The Bush administration continues to overwhelm my capacity for outrage.


Comments



Scorched earth (VA Breeze - 8/24/2007 12:04:42 AM)
It seems like the Bush Administration won't be happy until they totally ruin our country- environmentally, socially, spiritually and so on....


A redirect for Joe Stanley (elevandoski - 8/25/2007 6:55:15 AM)
Joe Stanley should re-forward that ODBA domain to this site.  It's vile and disgusting, and completely a product of their beloved President Shit-for-Brains.

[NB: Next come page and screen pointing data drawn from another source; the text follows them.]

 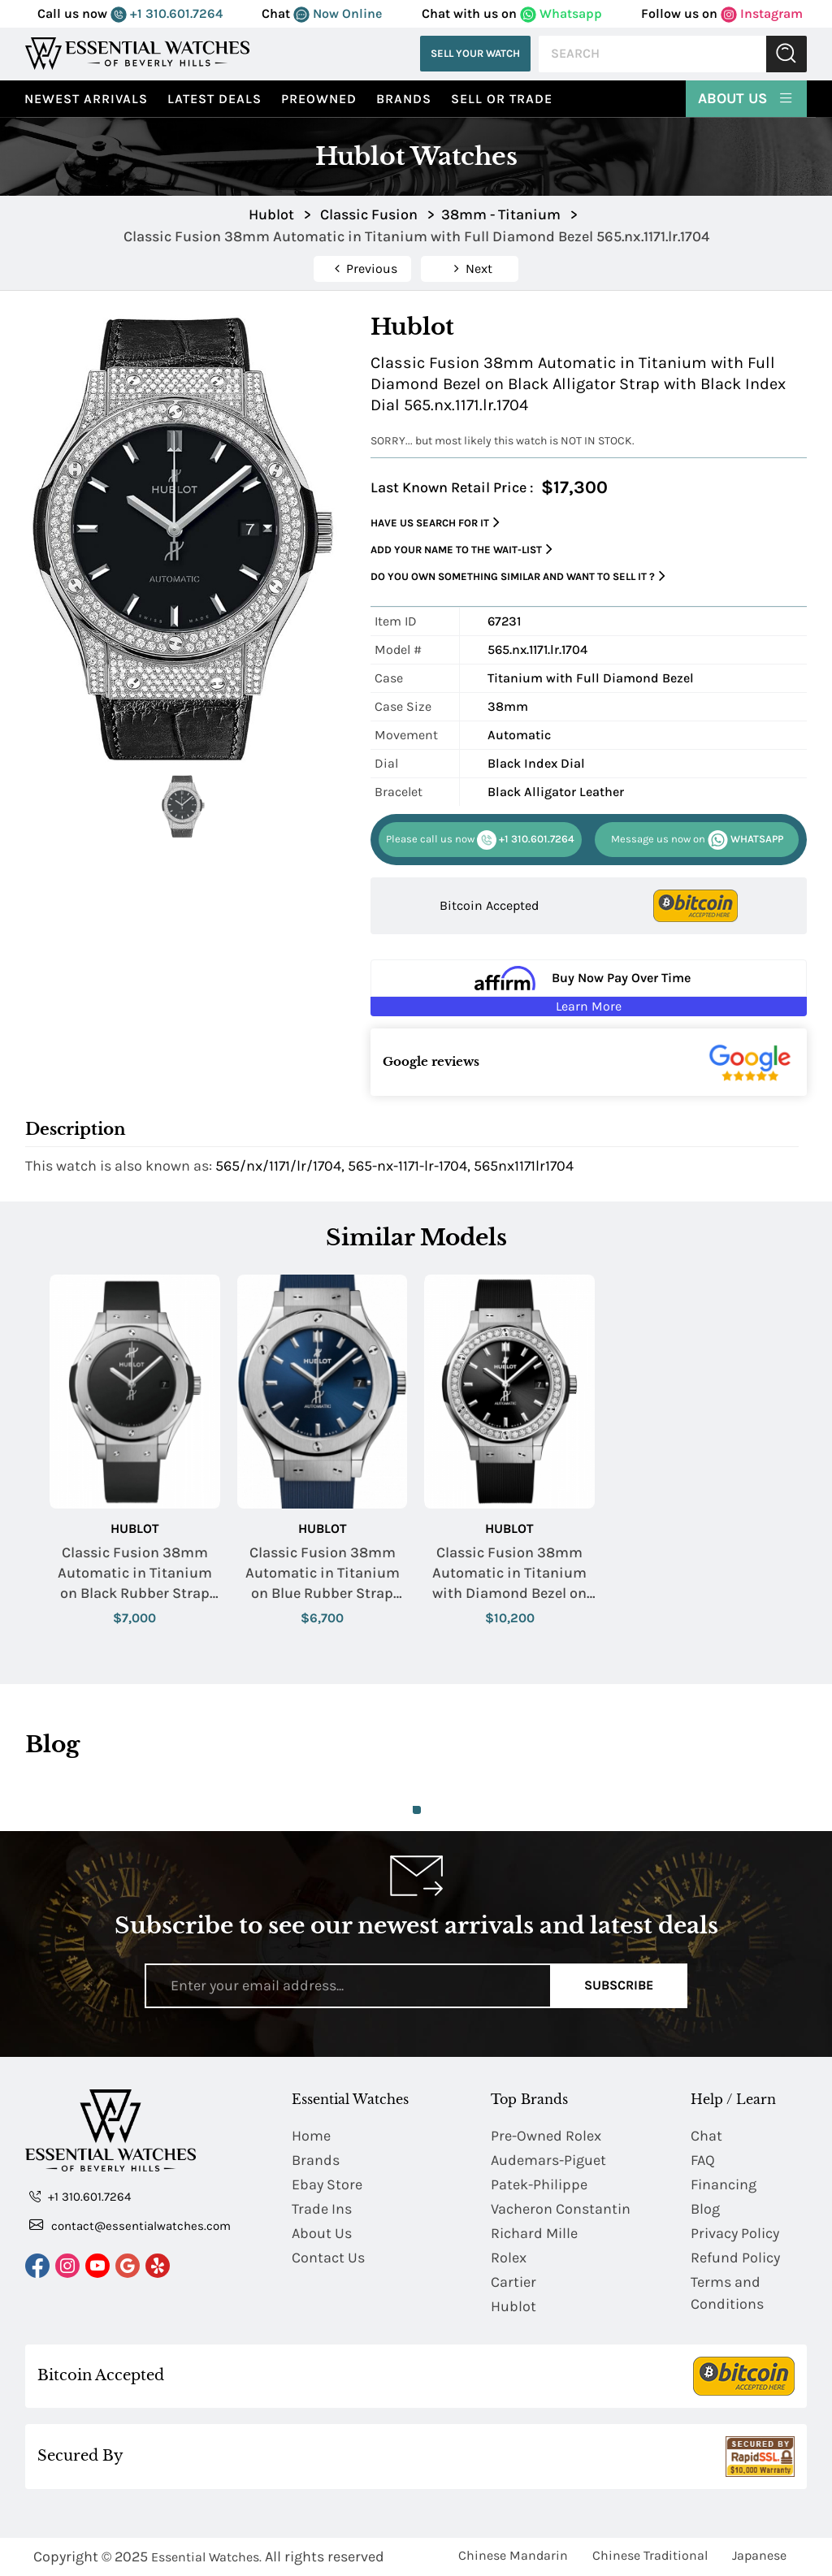 I want to click on Do you own something similar and want to sell it ?, so click(x=517, y=576).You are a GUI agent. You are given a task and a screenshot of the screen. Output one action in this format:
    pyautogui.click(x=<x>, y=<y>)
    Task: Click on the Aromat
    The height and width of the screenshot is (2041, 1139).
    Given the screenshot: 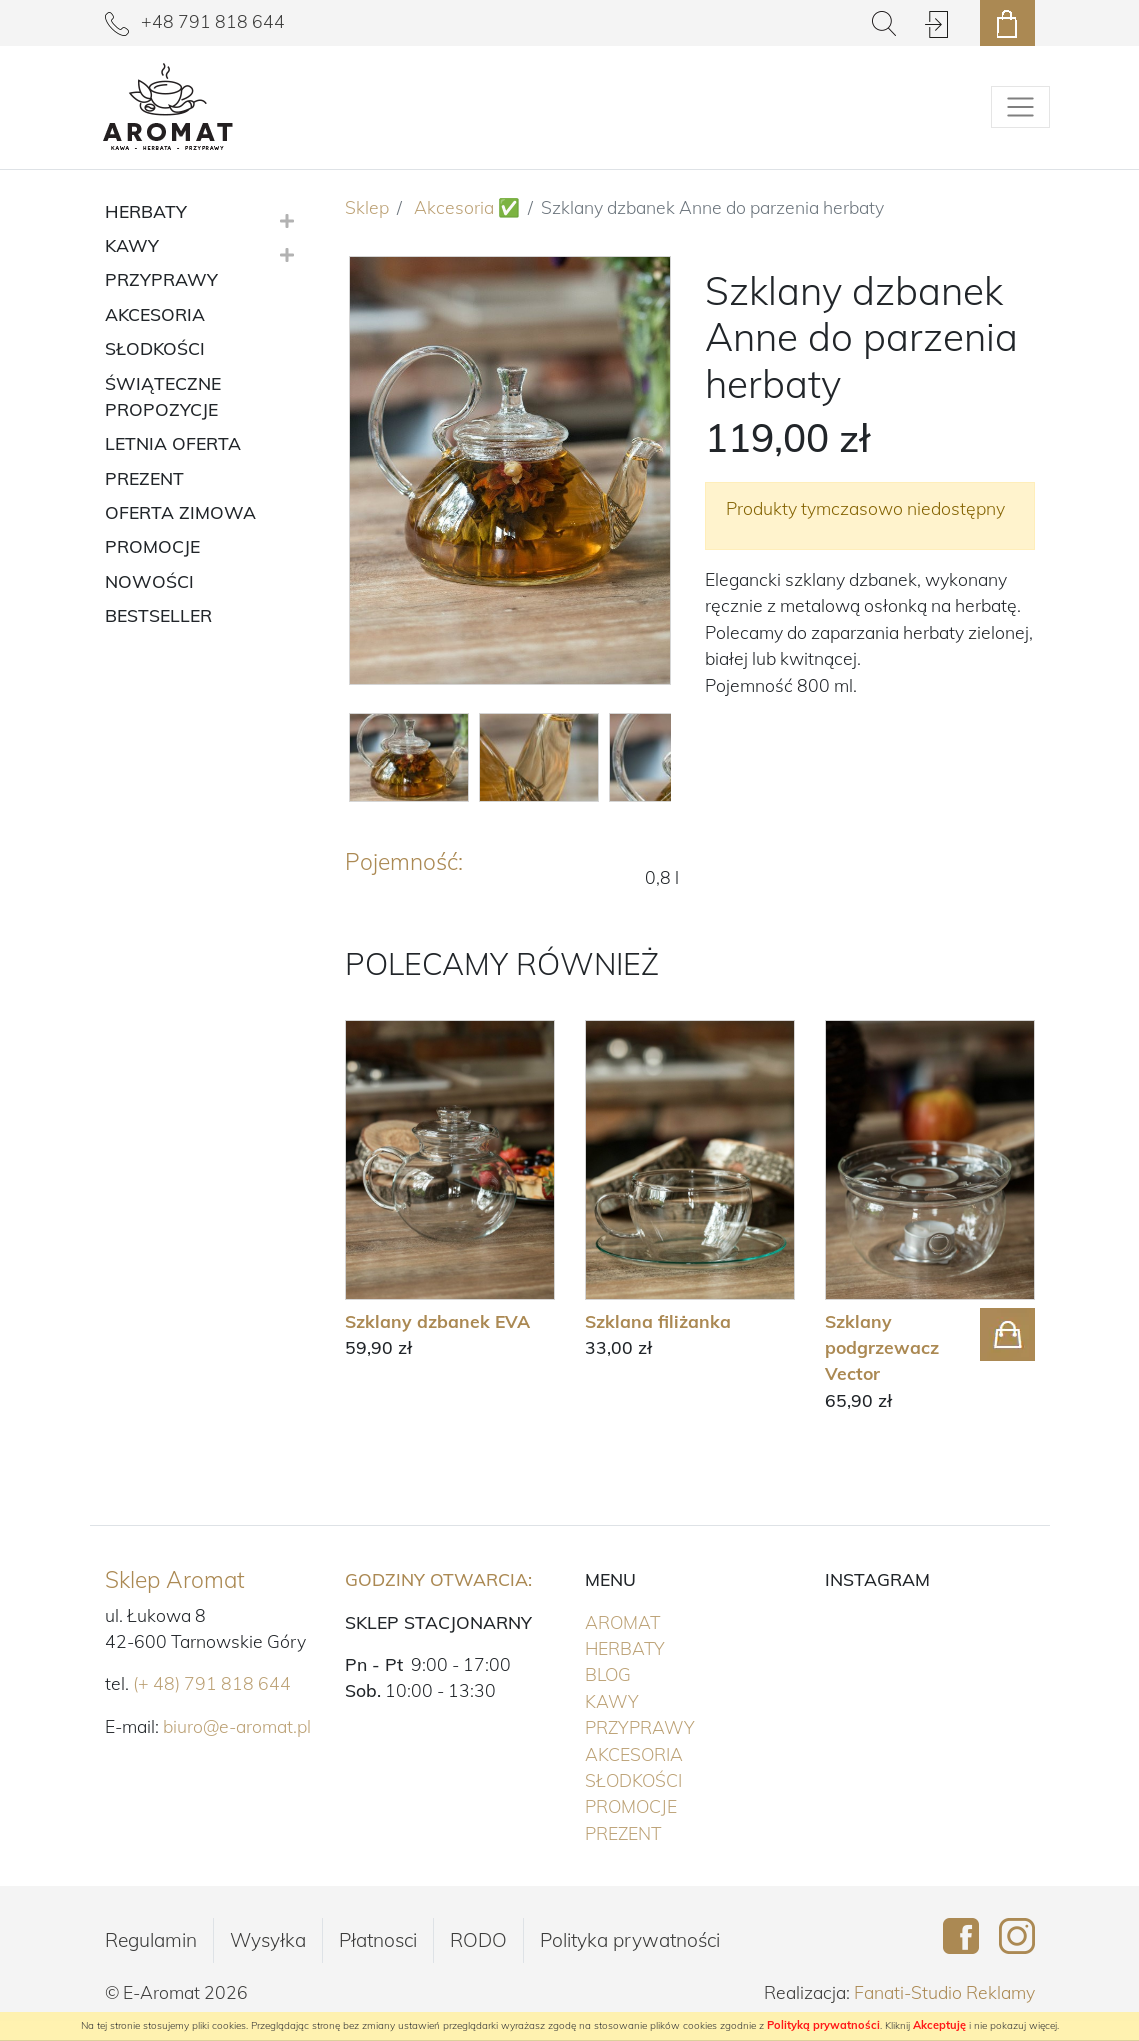 What is the action you would take?
    pyautogui.click(x=664, y=1621)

This story deserves front page!!!! (Dianne - 8/24/2007 9:13:30 AM)
Thank you David for your diary.


Democracy Now (elevandoski - 8/24/2007 9:43:38 PM)
interview on this catastrophe...
http://www.democracy...


A relation to Jerry and Terry? (elevandoski - 8/25/2007 8:20:08 AM)
Frank Kilgore, a Wise County attorney who fought to get the federal strip-mine laws enacted in 1977, had a few comments on the proposed rules change.

"The bottom line is the Appalachian coalfields, our native ecosystem, is going to get hammered," he said. "It is just a matter of how long it takes to get it done, and are we willing to play it out in advance to minimize the damages and maximize the post-mining uses of the impacted lands."